The Institute of Medicine in 2012 estimated about 30 percent of health care spending in the U.S. — which reached $2.7 trillion in 2011 — pays for unneeded care that doesn’t improve patient health. In a 2011 survey published in the Archives of Internal Medicine, 42 percent of primary care physicians thought patients in their own practices received too much care.
Doctors — particularly specialists — can profit from providing excessive care, especially self-referrals. That’s when the referring physician performs the specialized test, procedure or surgery he or she recommends for his or her patient. And fee-for-service payment systems used by insurers reward health care providers for the quantity rather than quality of care.

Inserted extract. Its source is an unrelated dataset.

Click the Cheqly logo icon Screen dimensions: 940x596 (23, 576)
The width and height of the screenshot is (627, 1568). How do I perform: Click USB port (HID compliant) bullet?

Another driver for excessive care is “defensive medicine” — ordering that extra test, procedure or hospital readmission as a precaution to protect doctors from lawsuits. In a 2008 survey of Massachusetts doctors, 83 percent admitted to practicing defensive medicine. That study found 18 to 28 percent of tests, procedures and referrals were ordered to avoid lawsuits.
The United States’ per-capita health spending dwarfs that of its industrialized peers, without the improved outcomes to go along with it. Yet growth in health spending has slowed over the past three years to the slowest three-year growth rate on record.
The reasons why could hold some of the answers for how the nation can rein in its spending on unneeded care. Particularly, measures that hold health care providers accountable for their patients’ overall health — many of them included in the federal Affordable Care Act — should be applied more broadly.
Under the Affordable Care Act, for example, Medicare has started penalizing hospitals with high rates of patient readmissions within a month of being discharged. This not only directly lowers Medicare spending. It provides hospitals with an incentive to improve the quality of care.